Background: The future of academic emergency medicine (EM) is based on the continued successful recruitment and cultivation of new faculty from EM residents. Little data exist as to the current rate of residents initially choosing an academic career path or which residency programs are best situated to result in new faculty.

Objectives: Our study was designed to initially describe the current career demographics of graduating residents and then through statistical analysis investigate likely programmatic factors that affect academic career selection.

Methods: Data were collected via an online survey sent to EM residency program directors. Responders were asked to describe their graduates and their program characteristics over the past 5 years. A total of 103 survey responses, with complete data from 65 (76 responses contained enough data for national career selection rates), were received. Relevant covariates were tested for association with academic career entry using t-tests or analysis of variance. An adjusted multivariable linear regression analysis model was then fitted.

Results: Survey responses indicated that 26.1% of residents chose an academic career (community 57.1%, fellowship 13.5%, military/Veteran's Administration [VA] 2.6%, other 0.6%) with an approximately normal distribution. There were no significant differences found between programs when presence of mentorship programs, career track programs, or city size were analyzed. Multivariable linear regression analysis demonstrated significantly greater academic career choice among programs located in the Northeast/Mid-Atlantic and the Midwest, larger programs (>12 residents/year), and programs with increased resident academic productivity (presentations given, non-peer-reviewed publications), but did not demonstrate a difference between 3- and 4-year programs. Overall, the model fitted using the above variables accounted for approximately 30% of the variation seen between programs (adjusted R(2)=0.295).

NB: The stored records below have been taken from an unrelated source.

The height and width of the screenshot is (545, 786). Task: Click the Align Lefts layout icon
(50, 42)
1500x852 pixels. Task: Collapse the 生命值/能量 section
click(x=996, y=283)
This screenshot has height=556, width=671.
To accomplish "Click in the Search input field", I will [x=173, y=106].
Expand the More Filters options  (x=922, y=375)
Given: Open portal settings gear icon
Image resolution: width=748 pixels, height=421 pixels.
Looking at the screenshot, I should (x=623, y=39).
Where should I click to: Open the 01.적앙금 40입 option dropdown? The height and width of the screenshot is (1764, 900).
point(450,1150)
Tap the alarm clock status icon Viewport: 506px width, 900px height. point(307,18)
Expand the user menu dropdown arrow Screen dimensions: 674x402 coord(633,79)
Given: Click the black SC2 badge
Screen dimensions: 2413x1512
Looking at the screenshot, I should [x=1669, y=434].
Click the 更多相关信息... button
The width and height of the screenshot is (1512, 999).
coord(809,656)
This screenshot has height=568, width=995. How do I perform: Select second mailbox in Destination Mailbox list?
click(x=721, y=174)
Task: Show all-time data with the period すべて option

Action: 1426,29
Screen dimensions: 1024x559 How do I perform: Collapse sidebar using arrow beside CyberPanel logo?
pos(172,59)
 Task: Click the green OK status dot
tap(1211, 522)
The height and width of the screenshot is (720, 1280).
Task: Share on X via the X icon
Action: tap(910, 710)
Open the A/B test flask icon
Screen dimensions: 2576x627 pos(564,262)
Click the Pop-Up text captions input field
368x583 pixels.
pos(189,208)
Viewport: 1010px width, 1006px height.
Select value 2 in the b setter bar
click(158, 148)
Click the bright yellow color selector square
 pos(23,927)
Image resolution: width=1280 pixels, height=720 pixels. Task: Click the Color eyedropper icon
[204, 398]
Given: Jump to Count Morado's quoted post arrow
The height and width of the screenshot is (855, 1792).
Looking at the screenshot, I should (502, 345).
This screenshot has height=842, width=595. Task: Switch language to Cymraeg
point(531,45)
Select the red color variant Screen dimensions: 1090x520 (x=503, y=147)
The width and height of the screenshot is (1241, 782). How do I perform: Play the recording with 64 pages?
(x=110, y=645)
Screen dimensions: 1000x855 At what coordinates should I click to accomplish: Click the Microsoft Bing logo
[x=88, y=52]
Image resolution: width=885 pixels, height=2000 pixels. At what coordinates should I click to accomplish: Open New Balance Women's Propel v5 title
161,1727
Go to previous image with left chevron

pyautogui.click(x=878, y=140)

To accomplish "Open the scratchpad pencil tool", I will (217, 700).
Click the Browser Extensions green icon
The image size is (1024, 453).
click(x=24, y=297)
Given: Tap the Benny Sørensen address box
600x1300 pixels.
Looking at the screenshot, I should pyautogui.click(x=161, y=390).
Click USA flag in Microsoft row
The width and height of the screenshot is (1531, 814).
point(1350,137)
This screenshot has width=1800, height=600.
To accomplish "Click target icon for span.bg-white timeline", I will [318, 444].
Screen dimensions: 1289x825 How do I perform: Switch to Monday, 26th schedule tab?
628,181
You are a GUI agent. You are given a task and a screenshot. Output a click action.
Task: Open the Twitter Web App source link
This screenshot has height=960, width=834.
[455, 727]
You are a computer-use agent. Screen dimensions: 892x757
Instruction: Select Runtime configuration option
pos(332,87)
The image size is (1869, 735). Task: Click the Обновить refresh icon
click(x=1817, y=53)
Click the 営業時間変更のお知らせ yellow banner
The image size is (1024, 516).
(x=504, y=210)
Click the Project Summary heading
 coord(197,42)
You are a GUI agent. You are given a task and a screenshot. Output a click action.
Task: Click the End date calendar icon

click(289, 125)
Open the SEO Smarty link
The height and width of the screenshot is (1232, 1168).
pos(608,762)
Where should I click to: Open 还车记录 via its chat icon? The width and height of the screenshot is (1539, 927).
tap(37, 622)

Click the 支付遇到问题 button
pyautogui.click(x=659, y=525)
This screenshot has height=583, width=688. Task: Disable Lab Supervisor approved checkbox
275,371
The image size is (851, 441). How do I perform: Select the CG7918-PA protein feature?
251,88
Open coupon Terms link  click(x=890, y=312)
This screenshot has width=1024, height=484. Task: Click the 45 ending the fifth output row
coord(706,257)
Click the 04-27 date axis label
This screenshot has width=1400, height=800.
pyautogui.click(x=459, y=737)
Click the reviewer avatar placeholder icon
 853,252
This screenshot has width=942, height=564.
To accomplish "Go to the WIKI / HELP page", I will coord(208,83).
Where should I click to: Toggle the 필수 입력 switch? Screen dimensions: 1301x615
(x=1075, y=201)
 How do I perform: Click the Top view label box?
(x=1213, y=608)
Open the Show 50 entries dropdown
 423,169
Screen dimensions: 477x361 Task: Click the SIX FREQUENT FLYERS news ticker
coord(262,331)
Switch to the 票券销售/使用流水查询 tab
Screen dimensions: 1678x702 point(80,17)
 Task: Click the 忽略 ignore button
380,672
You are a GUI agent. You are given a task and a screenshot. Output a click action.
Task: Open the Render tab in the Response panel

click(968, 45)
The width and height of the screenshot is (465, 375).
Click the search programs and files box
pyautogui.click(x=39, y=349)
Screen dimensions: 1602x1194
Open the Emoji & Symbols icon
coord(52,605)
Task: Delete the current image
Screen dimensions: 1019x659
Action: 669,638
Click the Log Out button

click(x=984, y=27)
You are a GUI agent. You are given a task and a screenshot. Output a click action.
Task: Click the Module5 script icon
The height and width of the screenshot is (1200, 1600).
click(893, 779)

Conclusions: Our data indicate that program region, size, and research productivity were best associated with academic career selection. Program length was not found to be significantly associated with academic career selection by residents, in contrast to previous studies. While many of these factors are not changeable, academic productivity can be cultivated by decision-makers wishing to increase their residents' academic career selection as opposed to changing program length to extend training for an additional year. It is our belief that our model provides a good description of programmatic factors affecting career choice. Additional research is necessary to further validate these findings, as well to provide important context to their general applicability for policy-makers and program directors.